Macroeconomic risks have shifted from inflation to growth with some dollar weakness expected against other fiat currencies.

An Investment Strategy update from Lombard Odier said the bank was expecting US consumer resilience to falter and that there would be recession risks in late 2023 and early 2024.

Interest rate cuts are likely to be a story for 2024, the bank said in the update, adding that it expected dollar weakness against the euro, the Swiss franc and Japanese yen, and strength against the Chinese yuan.

The bank said in Europe, near-term growth prospects remain unimpressive, while China’s strong domestic demand should help it achieve real GDP growth of 5.5% in 2023 despite weakness in overseas demand, real estate and industrial sectors.

Of Japan, the bank said its economic fundamentals look healthy, with inflation now sustainably above target, and it was expecting the Bank of Japan to end its policy of yield curve control in 2023.

Lombard Odier said with interest rates expected to remain high, it was seeking to build resilient investment portfolios, with neutral exposure to risk assets that can perform under a range of economic outcomes.

“We lean towards fixed income, with a preference for US Treasuries and investment grade credit and see selective opportunities to earn attractive carry in emerging market debt,” the bank said, adding: “In equities, we prefer quality stocks, defensive businesses, and non-US markets, which offer some valuation cushion as earnings downgrades unfold.”

In the US, Lombard Odier said the country has staved off recession fears to date, but restrictive monetary policy which will stay in place throughout this year will make a mild recession likely at the end of the year.

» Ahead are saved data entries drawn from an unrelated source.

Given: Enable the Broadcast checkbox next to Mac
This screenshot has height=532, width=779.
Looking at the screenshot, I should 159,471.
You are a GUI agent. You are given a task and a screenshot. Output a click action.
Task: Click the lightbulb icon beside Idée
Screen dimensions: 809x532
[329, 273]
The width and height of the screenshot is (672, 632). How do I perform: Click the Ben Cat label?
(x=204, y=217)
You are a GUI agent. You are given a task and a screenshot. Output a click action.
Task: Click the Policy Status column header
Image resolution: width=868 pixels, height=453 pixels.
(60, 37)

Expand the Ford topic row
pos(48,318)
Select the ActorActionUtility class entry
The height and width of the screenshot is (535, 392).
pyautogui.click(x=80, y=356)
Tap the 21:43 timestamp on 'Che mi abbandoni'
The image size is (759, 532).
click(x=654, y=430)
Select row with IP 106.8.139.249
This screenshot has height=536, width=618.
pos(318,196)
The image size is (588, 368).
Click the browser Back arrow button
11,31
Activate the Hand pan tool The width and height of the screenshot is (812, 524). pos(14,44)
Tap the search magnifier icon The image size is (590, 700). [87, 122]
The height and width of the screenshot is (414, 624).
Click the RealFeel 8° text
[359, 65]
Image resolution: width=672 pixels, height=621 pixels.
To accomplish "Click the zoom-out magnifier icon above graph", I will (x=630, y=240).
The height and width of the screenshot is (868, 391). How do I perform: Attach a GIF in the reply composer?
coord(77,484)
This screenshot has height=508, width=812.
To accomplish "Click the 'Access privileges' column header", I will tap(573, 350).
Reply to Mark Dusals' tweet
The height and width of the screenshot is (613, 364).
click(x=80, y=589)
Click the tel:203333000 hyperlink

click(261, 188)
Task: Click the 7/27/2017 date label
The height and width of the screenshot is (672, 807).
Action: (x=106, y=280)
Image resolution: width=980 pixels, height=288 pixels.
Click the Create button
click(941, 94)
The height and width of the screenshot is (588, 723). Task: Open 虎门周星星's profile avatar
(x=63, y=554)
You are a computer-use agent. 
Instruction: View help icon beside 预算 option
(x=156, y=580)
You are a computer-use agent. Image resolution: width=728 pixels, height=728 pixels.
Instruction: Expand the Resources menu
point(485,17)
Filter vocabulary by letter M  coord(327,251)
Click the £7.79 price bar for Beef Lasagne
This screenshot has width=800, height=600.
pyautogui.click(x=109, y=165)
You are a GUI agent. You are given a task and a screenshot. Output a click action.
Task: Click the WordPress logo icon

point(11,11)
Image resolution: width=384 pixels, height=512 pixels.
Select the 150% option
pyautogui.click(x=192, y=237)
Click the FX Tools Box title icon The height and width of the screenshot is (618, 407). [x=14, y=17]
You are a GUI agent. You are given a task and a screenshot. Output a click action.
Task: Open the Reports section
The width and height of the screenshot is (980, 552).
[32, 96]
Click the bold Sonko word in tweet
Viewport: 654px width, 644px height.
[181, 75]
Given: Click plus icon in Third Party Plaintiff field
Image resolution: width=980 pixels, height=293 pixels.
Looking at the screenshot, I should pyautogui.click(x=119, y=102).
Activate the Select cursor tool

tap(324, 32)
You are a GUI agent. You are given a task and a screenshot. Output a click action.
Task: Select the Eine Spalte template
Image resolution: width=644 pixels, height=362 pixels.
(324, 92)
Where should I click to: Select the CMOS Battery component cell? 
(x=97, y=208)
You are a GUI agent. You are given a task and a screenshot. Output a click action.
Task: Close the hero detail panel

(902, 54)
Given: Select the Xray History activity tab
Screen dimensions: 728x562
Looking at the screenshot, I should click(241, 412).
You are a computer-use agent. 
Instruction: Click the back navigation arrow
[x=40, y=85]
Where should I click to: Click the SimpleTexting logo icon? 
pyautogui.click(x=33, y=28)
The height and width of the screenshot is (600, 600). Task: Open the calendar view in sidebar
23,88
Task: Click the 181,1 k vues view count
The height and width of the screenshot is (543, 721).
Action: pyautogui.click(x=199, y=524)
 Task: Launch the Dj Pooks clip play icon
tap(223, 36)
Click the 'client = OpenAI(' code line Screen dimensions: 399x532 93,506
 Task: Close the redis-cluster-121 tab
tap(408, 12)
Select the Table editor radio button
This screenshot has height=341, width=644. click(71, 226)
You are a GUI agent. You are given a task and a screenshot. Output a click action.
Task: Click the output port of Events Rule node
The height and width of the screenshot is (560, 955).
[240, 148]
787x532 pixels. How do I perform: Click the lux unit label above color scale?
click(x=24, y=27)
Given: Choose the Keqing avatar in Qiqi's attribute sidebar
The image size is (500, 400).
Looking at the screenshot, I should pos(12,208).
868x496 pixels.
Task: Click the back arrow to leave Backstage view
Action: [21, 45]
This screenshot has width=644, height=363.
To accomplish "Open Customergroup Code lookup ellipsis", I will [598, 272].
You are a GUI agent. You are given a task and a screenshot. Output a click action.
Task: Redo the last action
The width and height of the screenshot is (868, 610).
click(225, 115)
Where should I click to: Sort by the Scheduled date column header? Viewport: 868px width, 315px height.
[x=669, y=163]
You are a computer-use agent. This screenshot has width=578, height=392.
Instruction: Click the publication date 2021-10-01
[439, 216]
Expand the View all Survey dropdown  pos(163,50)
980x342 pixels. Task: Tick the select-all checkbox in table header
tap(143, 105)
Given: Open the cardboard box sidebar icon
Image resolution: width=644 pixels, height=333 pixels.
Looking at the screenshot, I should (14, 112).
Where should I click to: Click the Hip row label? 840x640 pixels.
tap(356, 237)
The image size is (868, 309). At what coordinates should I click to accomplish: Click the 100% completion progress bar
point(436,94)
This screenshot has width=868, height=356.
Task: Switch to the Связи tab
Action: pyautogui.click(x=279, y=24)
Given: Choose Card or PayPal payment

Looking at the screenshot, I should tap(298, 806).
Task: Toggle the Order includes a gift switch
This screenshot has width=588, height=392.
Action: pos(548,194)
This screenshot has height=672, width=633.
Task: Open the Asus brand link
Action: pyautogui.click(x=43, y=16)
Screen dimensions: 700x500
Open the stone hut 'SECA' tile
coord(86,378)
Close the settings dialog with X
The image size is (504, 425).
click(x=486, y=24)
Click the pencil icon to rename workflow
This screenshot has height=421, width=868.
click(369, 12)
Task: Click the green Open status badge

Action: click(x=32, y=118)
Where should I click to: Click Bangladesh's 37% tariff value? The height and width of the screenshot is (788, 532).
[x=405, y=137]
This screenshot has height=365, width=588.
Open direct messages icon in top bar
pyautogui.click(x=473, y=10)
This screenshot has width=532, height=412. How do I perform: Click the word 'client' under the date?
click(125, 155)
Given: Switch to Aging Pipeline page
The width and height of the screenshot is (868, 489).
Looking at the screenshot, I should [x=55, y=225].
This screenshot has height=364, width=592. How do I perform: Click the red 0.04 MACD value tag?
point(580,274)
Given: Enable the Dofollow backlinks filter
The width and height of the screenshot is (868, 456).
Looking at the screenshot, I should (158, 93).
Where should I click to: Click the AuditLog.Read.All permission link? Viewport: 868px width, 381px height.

After last year’s energy crisis in Europe, it is no longer a key concern, but inflation is persistent enough to push the European Central Bank into an increasingly restrictive monetary policy.

In the UK, high inflation and increasing central bank interest rates are yet to take effect on many mortgage borrowers who will be coming off fixed rate deals and face much higher repayments.

Meanwhile, in Japan, there may be a snap election to justify potential revenue enhancement measures, but this is unlikely to change policy for now.

Finally, in China, additional tweaks to monetary policy are expected to anchor growth after the reopening boost fades, with the stance of the new financial regulator a key factor to watch, the bank said.